Where We Were and Where We're Going | People on Sunday
And then on Monday, it is back to work, back to the everyday, back to the daily grind. Four million wait for it. The next Sunday.
People on Sunday follows four young people as they take an excursion on an average Sunday in Berlin. There’s Erwin the taxi driver, Brigitte the record seller, Wolfgang the wine seller and Christl who is an extra in films. And these were actual people, they weren’t actors (except for, ya know, Christl the actor), the film states in the beginning that they’ve all returned to their normal jobs by the time of the film’s release.
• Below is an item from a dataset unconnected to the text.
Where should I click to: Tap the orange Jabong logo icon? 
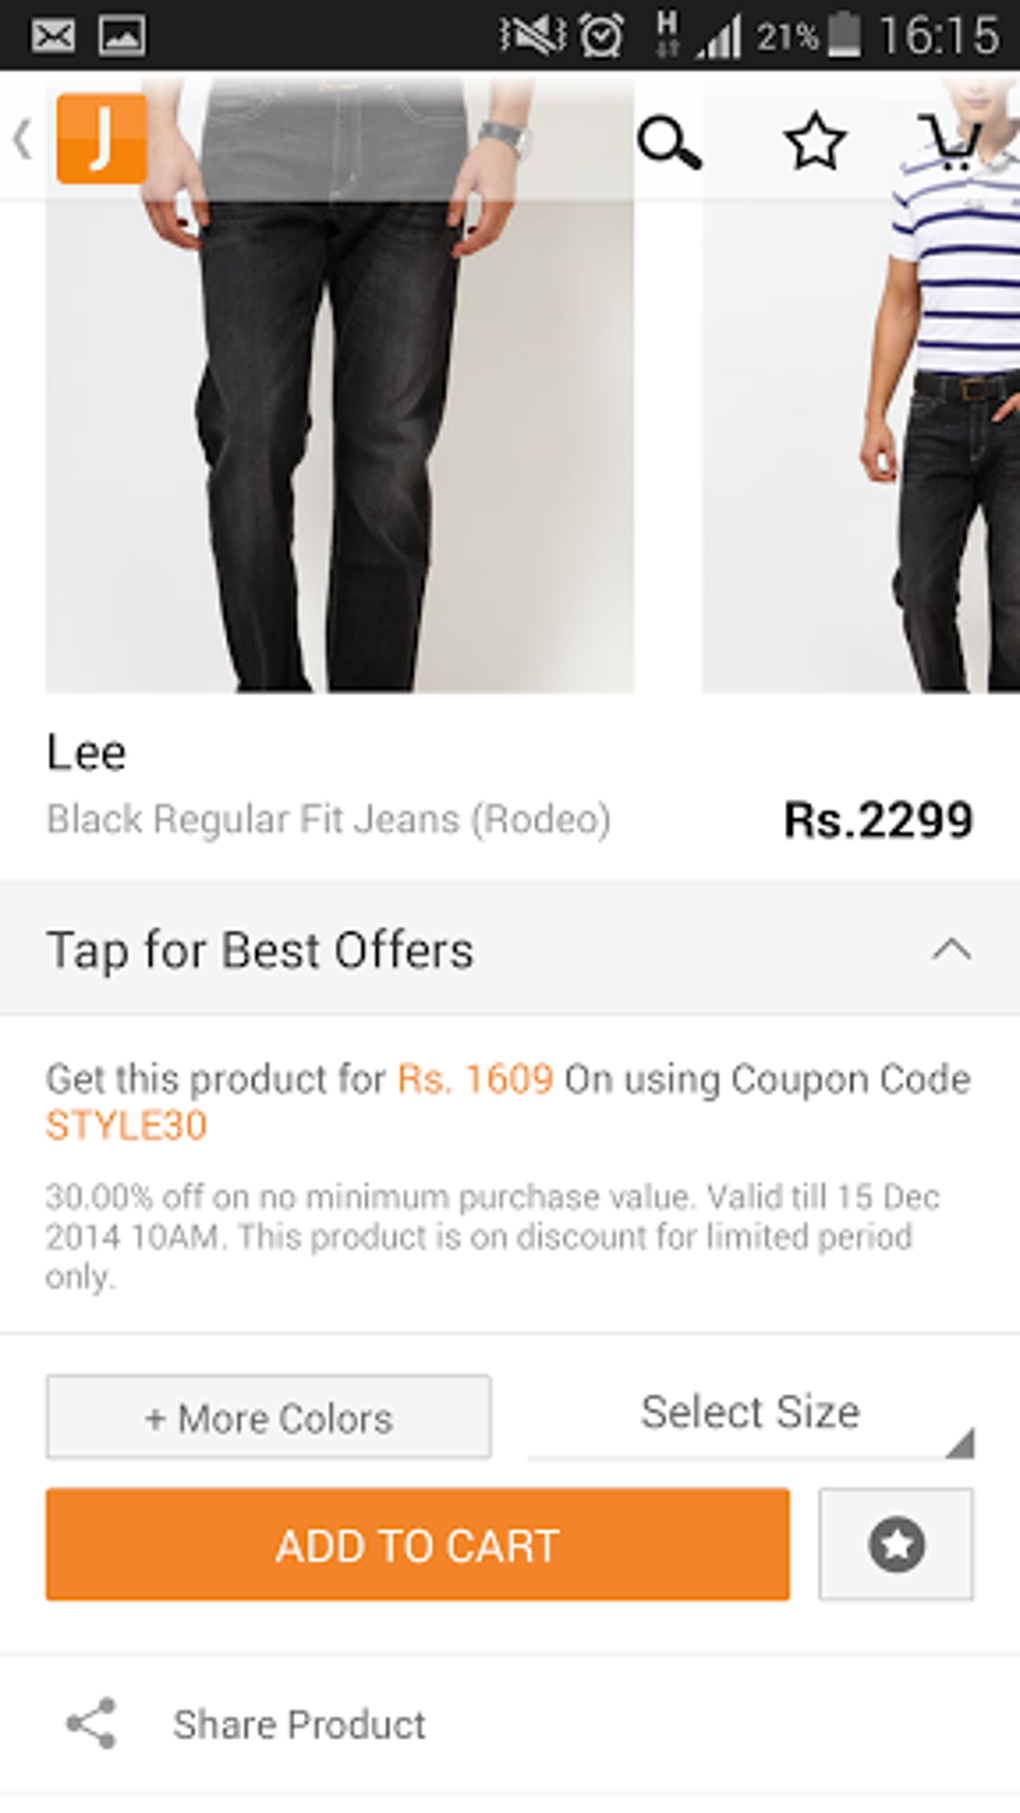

That, along with a lot of the observational, documentary-style camera work makes this film really feel like we’re getting a snapshot of a moment in time. That time being Berlin in 1929.
I was a junior in high school on September 11th, 2001 and there’s a very clear moment where I start to remember that day. Ms. Taafe’s History class, an announcement came on telling people that if they have family that works in the World Trade Center they can come down and call the office. My dad did, spoiler he’s still alive, I went down to the office and watched the first tower fall. Called home, my mother was bawling so she put my neighbor on the phone and she told me, they talked to my dad, he’s fine, he’s on his way home. Cool. Great. School gets let out early, I get home, find out that was a lie, they had no idea where my dad was, but now they do and he actually will get home soon. He got home and then took me to the FYE over on Hooper Avenue to buy the original cast recording of tick…tick…BOOM, which had come out that day. Yes, I was a nerd and my dad is awesome for taking me to buy a CD hours after surviving nine eleven.
People on Sunday is a notable film in the history of cinema because all the men who worked on it, behind the scenes, went on to prolific careers in Hollywood; Billy Wilder probably being the most well known. He fled Germany four years after the premiere in 1933.
Robert Siodmak would go on to direct many more films, getting a Best Director Academy Award nomination for The Killers in 1946. In 1933 he was attacked by Nazi propagandist Joseph Goebbels in the press over the content of his film The Burning Secret.
Edgar G. Ulmer would go on to direct the great Karloff/Lugosi horror film The Black Cat. Curt Siodmak would go on to write The Wolf Man! And Fred Zinneman would go on to win four Academy Awards and direct one of my all time favorite Westerns, High Noon.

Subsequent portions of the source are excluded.